Renal Hypoxia in CKD; Pathophysiology and Detecting Methods

Abstract

Chronic kidney disease (CKD) is a major public health problem. Accumulating evidence suggests that CKD aggravates renal hypoxia, and in turn, renal hypoxia accelerates CKD progression. To eliminate this vicious cycle, hypoxia-related therapies, such as hypoxia-inducible factor (HIF) activation (prolyl hydroxylase domain inhibition) or NF-E2-related factor 2 activation, are currently under investigation. Clinical studies have revealed heterogeneity in renal oxygenation; therefore, the detection of patients with more hypoxic kidneys can be used to identify likely responders to hypoxia-oriented therapies. In this review, we provide a detailed description of current hypoxia detection methods. HIF degradation correlates with the intracellular oxygen concentration; thus, methods that can detect intracellular oxygen tension changes are desirable. The use of a microelectrode is a classical technique that is superior in quantitative performance; however, its high invasiveness and the fact that it reflects the extracellular oxygen tension are disadvantages. Pimonidazole protein adduct immunohistochemistry and HIF activation detection reflect intracellular oxygen tension, but these techniques yield qualitative data. Blood oxygen level-dependent magnetic resonance imaging has the advantage of low invasiveness, high quantitative performance, and application in clinical use, but its biggest disadvantage is that it measures only deoxyhemoglobin concentrations. Phosphorescence lifetime measurement is a relatively novel in vivo oxygen sensing technique that has the advantage of being quantitative; however, it has several disadvantages, such as toxicity of the phosphorescent dye and the inability to assess deeper tissues. Understanding the advantages and disadvantages of these hypoxia detection methods will help researchers precisely assess renal hypoxia and develop new therapeutics against renal hypoxia-associated CKD.

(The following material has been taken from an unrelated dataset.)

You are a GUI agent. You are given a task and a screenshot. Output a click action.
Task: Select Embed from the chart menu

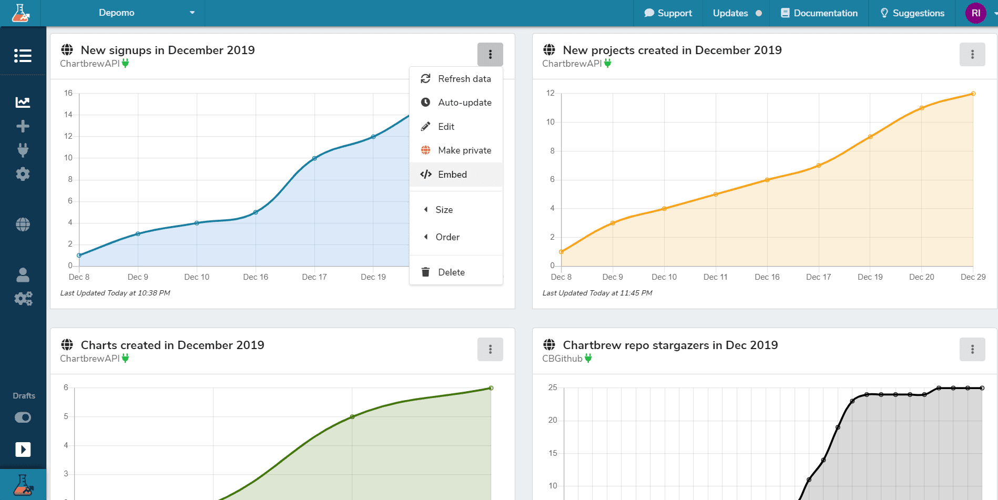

Keywords: BOLD-MRI; Nrf2; chronic kidney disease; hypoxia; hypoxia-inducible factor; microelectrode; phosphorescence; pimonidazole.

Figure 1

HIF-α regulation. In the presence of sufficient oxygen, HIF-α is hydroxylated by PHD. Hydroxylated HIF-α is recognized by vHL, which results in proteasomal degradation. In hypoxic conditions or PHD inhibition, HIF-α accumulates in the cytosol and forms a heterodimer with HIF-β, the hypoxia-insensitive unit. The heterodimer translocates to the nucleus and acts as a transcriptional factor that binds to HREs. Abbreviations: HIF, hypoxia-inducible factor; HREs, hypoxia-responsive elements; PHD, prolyl hydroxylase domain; vHL, von Hippel–Lindau disease tumor suppressor.

Figure 2

Nrf2 regulation. Under normal conditions, Nrf2 is recognized by KEAP1, which triggers its proteasomal degradation. In contrast, under stressful conditions, such as increased oxidative stress, Nrf2 recognition by KEAP1 is disturbed, and Nrf2 accumulates in the cytosol and acts as a transcriptional factor via ARE binding. Abbreviations: ARE, anti-oxidant responsive element; KEAP1, Kelch-like ECH-associated protein 1; Nrf2, NF-E2 related factor 2.